Short task: Continue the "About This Blog" text below, starting right after its last sentence.

About This Blog

Judging Crimes is a blog about criminal law, violent crime and the judiciary, dedicated to making the liberal case for greater democratic control of the criminal justice system.  It's a "view from the trenches" because it's written by a practitioner, not an academic or journalist.  It examines the changing role of the judiciary in American society by looking at what judges actually do, rather than what they say.  I know what they do because I deal with the consequences every day. 

Opinions issued by judges, from Supreme Court justices on down, are justifications for the exercise of governmental power.  But it is the exercise of power itself that should command our attention, not the justifications.  Judging Crimes is concerned with the reality of judicial power rather than the verbal formulas used to defend it. 

American law professors have long liked to say they teach their students "to think like a lawyer."  Learning to think that way is a matter of internalizing certain assumptions.  The practice of judging is likewise based on a foundation of shared assumptions, among them that the United States Constitution -- a document of 8,335 words, the length of a book chapter -- provides an answer to every question.  Rather like a Ouija board.

Data supplied:
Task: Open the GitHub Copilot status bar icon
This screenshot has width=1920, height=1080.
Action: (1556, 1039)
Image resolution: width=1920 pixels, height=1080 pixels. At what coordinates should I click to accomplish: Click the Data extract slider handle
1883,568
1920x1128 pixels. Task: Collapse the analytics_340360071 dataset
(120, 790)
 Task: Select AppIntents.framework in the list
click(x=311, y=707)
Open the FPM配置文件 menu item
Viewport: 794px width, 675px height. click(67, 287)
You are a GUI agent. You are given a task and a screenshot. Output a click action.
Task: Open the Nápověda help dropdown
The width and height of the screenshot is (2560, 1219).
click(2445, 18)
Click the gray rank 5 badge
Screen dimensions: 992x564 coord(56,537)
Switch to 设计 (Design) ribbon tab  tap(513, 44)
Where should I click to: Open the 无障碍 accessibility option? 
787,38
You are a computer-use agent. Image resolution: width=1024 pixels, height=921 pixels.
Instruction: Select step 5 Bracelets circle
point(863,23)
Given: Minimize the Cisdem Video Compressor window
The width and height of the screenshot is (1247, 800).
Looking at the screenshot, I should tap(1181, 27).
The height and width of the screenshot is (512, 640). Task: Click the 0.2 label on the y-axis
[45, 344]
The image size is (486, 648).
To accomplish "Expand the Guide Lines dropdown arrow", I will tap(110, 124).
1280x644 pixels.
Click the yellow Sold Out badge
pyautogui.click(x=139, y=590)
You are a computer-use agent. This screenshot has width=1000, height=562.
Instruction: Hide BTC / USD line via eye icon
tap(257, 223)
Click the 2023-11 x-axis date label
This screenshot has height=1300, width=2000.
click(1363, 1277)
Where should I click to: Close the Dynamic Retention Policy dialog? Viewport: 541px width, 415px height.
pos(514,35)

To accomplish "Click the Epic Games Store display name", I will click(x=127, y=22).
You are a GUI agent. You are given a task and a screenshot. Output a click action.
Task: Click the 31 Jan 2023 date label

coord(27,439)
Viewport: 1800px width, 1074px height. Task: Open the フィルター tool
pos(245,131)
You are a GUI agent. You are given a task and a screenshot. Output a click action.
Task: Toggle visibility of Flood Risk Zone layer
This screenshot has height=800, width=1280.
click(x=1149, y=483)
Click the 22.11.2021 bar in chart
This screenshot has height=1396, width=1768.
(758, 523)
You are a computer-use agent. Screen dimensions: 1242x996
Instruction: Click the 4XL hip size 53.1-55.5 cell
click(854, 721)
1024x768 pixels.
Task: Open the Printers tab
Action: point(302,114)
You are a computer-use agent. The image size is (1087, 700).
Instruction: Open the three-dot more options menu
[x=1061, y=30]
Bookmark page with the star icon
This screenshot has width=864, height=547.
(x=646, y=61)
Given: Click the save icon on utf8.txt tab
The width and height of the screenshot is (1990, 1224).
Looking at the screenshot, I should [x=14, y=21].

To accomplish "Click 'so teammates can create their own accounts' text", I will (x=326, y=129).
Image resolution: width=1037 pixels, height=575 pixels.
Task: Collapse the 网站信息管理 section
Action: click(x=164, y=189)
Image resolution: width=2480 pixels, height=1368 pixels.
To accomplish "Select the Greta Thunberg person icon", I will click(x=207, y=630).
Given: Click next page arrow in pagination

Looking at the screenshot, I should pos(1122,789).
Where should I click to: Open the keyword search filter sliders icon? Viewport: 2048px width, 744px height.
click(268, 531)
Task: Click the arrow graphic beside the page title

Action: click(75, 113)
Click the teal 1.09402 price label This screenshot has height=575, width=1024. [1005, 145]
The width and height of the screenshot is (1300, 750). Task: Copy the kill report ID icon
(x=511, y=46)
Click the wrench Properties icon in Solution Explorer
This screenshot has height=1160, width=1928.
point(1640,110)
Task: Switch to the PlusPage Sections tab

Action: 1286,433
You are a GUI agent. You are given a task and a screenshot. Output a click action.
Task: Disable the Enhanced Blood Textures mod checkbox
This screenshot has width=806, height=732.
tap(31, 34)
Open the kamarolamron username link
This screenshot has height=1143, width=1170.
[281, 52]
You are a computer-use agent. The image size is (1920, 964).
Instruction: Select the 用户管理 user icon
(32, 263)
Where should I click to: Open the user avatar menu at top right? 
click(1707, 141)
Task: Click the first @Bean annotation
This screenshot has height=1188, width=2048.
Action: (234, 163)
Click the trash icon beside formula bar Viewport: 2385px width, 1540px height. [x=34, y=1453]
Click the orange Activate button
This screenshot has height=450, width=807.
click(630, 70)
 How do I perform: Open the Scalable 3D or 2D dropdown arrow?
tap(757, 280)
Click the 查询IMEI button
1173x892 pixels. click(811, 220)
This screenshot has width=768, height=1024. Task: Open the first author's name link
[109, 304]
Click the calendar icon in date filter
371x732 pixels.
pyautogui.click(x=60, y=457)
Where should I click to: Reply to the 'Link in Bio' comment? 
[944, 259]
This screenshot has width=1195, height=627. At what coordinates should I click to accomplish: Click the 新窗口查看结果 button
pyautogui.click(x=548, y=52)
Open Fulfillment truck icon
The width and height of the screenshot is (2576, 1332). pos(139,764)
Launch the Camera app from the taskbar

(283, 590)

Result of this task:
These assumptions are so ingrained -- and their internalization is so necessary to the successful practice of law -- that most people who subscribe to them aren't even aware of having done so.  Judging Crimes will try to engage not just with the expressions of judicial power, but with the assumptions on which those expressions  rest.  

Judging Crimes won't be filled with daily entries commenting on the day's events or provide a best-of-the-web welter of links.  Many other blogs already do that, far better than I could hope to do.  (Check out these.)  Instead, Judging Crimes will contain pieces of a length that might seem long for a blog but would be short in a serious magazine.  I hope to post new pieces several times a week.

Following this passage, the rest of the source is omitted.